Communicate Your Needs
Breast feeding is nothing to be ashamed of. And just because your baby is not attached to you doesn’t mean you have to be secretive about what you’re doing. Let anyone who might invade your space know what you’re doing and put up a sign for good measure. People know you just had a baby. They should understand your needs. Research your rights, and communicate early anything you feel you’ll need to get the job done. Most of the people I work with know what the sign means when it goes up, but I take a few extra precautions in case someone thinks that signs don’t pertain to them. So I still use my cover and even keep the cabinet door in front of me open as an extra screen which I imagine would buy me some time to yell, “READ THE SIGN!” in the event of any intruders. It’s only happened once, thankfully.
Keep it Clean
There are ways to keep things sanitary on the go. A sink is optimal, but if that’s not an option, sanitation wipes are great for when you’re in a hurry.
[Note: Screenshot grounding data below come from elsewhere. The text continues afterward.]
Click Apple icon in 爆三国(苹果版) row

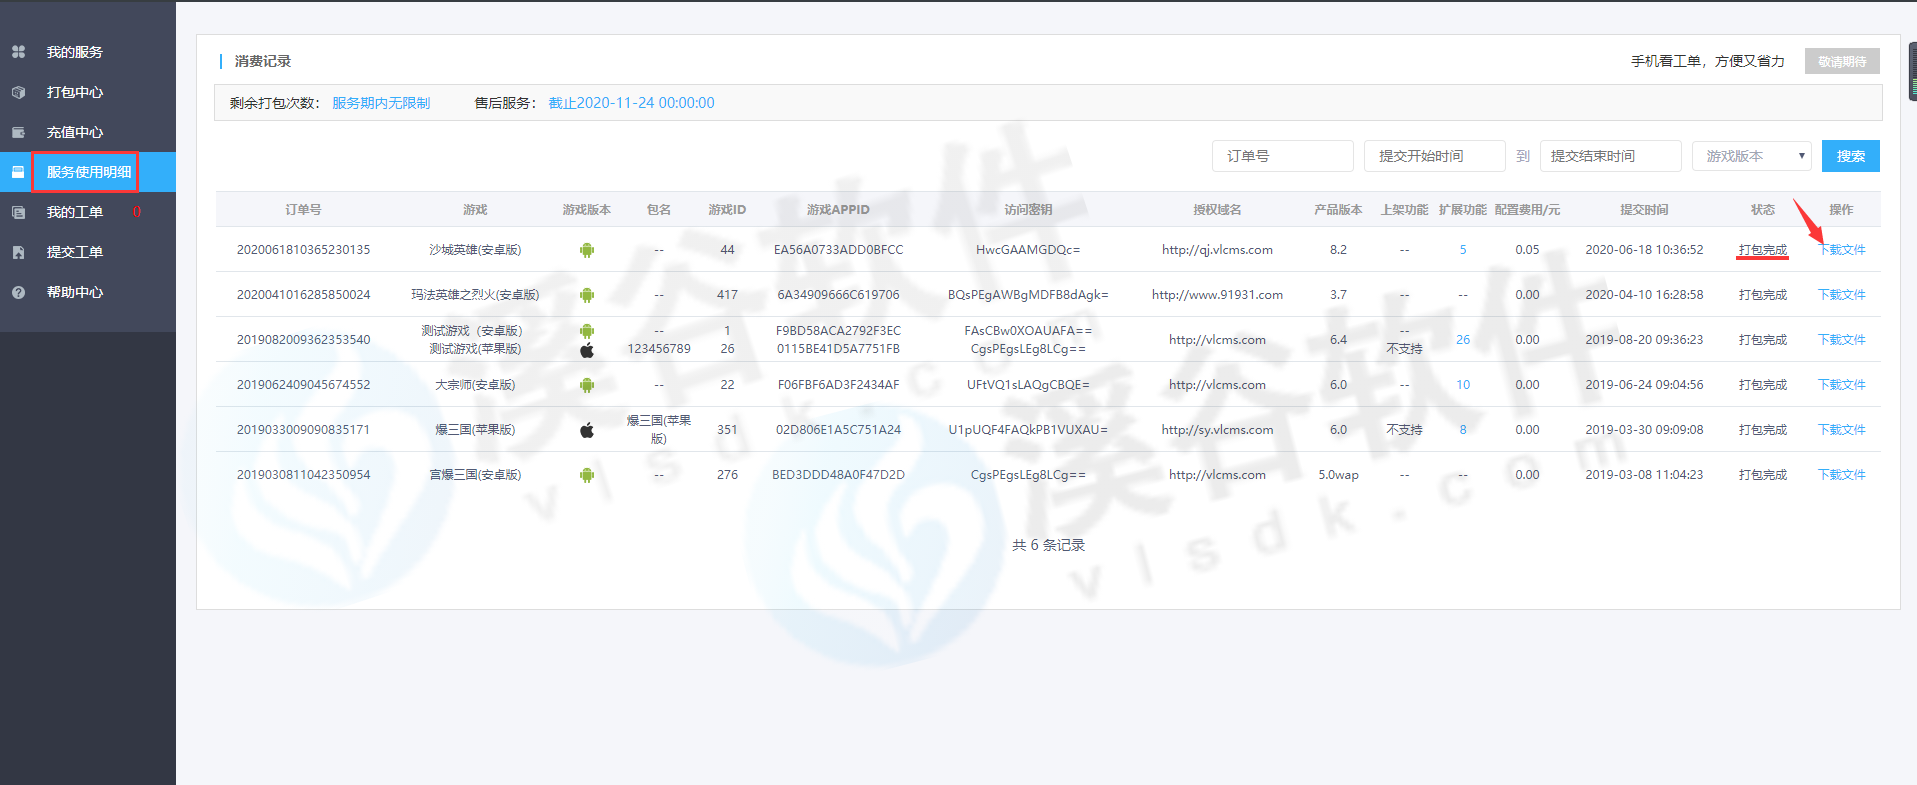(x=587, y=430)
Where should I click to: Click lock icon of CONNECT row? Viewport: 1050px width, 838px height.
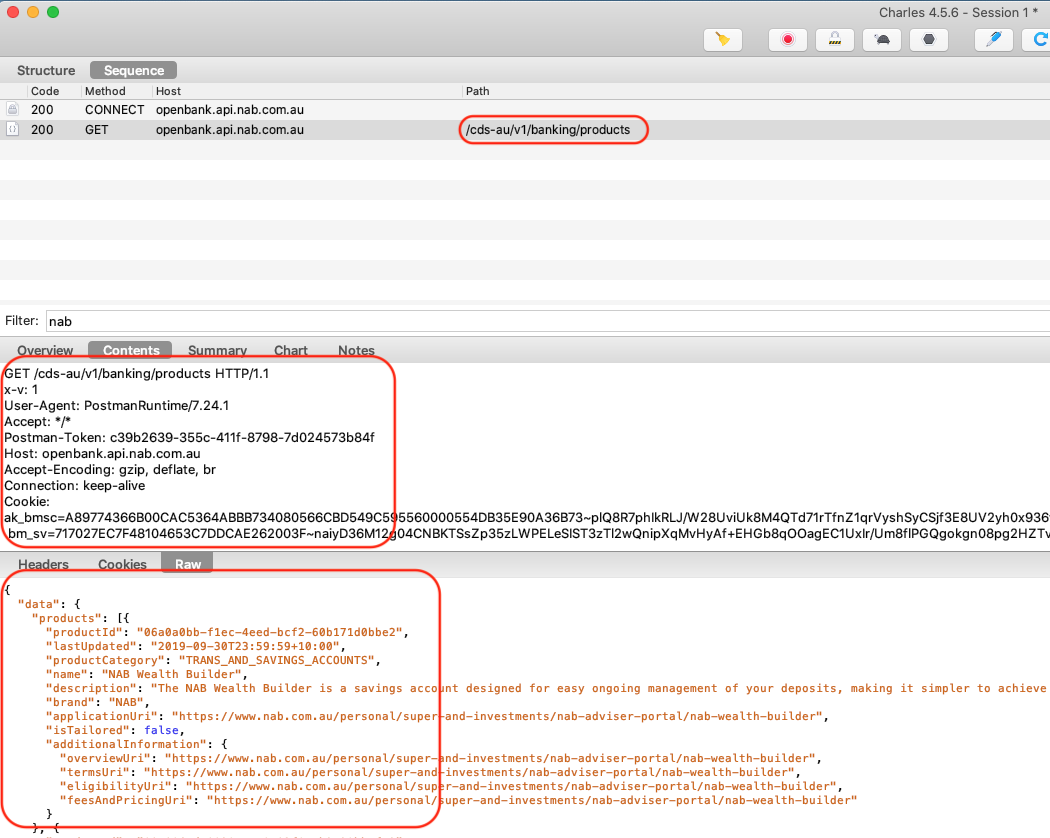12,109
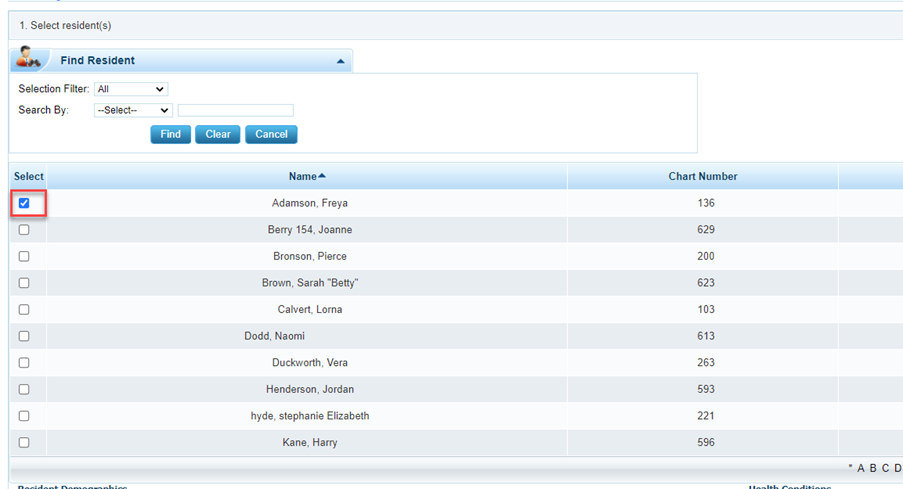The image size is (903, 489).
Task: Open the Selection Filter dropdown
Action: point(131,89)
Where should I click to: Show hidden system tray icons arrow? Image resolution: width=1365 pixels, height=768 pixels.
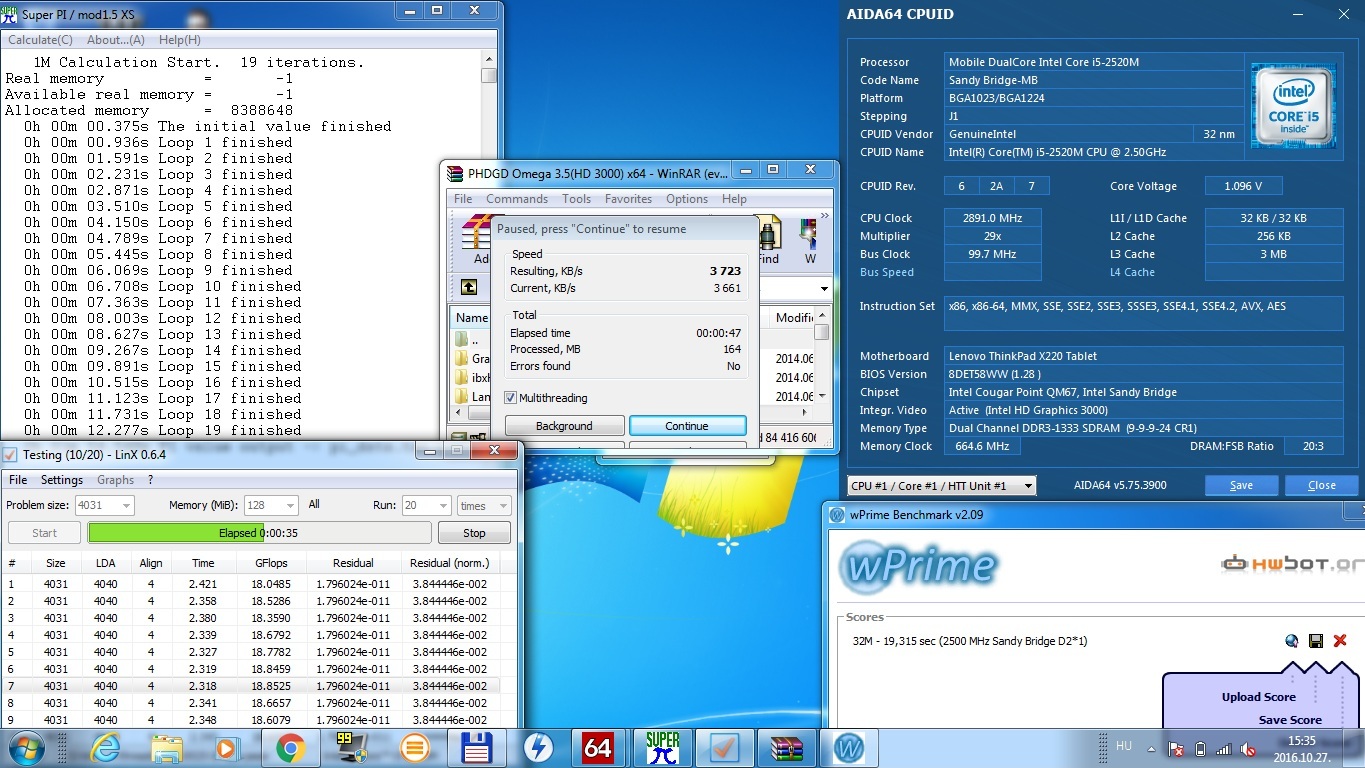(x=1149, y=748)
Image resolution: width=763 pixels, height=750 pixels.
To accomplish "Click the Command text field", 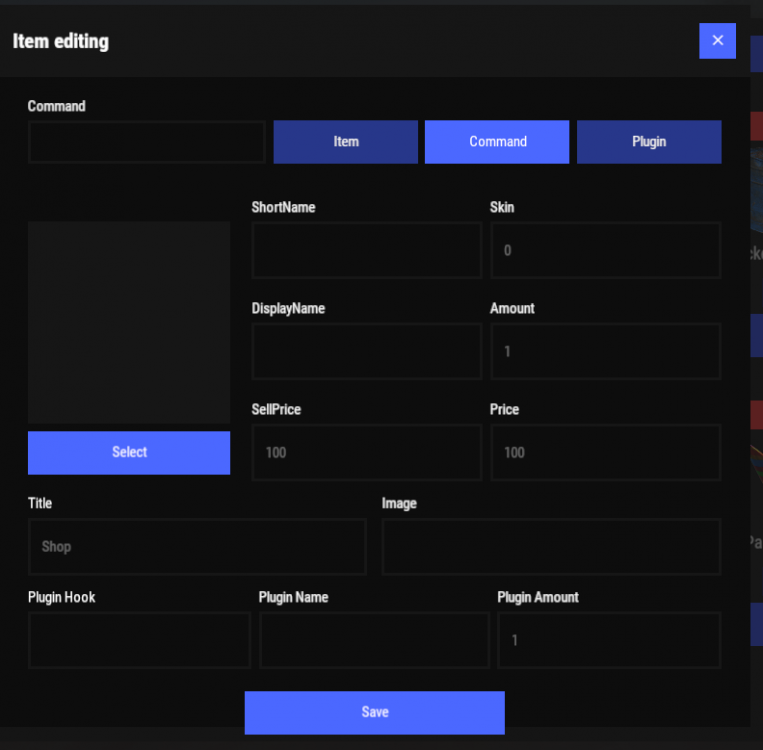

So are microwave sanitation bags. If you’ve got access to a fridge you can pop your parts in a plastic bag and keep them in there to reuse as well. That’s my favorite option at work since my break times are limited, and it helps me to get a few extra minutes to myself. Although you may not want to wash a ton when you get home, extra parts are always an option too.
Speaking of parts
ALWAYS keep extra parts in your pump bag, especially the small ones that fall or get lost easily. My pump bag is loaded with extras and I always thank my over-prepared self when one rolls on the floor or out the car or down the drain. Anybody else get super clumsy after having children? A pump literally can’t work without those small, weird shaped parts. So keep them handy and love yourself when you’ve got extra.
Keep it Cool
Say it with me: Mini. Fridge.
Your milk needs refrigeration if you’ll be away a while. Nobody wants to stick their breast milk next to the no-ones-ever-gonna-use-them ketchup packets or other mysteriously forgotten items in the shared staff fridge at work…barf. If you don’t have a mini fridge for your own personal use I highly suggest it. On top of storing your milk and being able to pop your parts in there between pumps, you can keep some bottles of water stocked and maybe a little cold brew for an afternoon pick me up.
And Last But Not Least
Get your hands on extra pumps and adapters. I have at home pump with two wall adapters that sits at the couch most of the time and then moves to the bathroom for my morning pump while I’m getting ready. My second pump lives in my pump bag for work and car pumping sessions. I could probably live with just one, but having a second just takes one extra thing off of my list of things to pack every day. Let’s face it, as a working mom with babies in daycare that’s a l o n g list. If ya know, ya know.
The choice to pump comes with understanding that it will be extra work. For me, that choice is a no-brainer because it helps me to feel like I can still provide for my baby even when I’m not with her. Personally, it allows me cope with the working mom guilt that likes to creep up on me daily. And if I’m being really honest, I kind of love the fact that I get to lock myself away on a daily basis and feel slightly connected to my baby with no disruptions. So, if you’re a fellow pumping Mama, I commend you and I’m cheering you on to the womp womp womp beat of my pump. Pump on, Mama!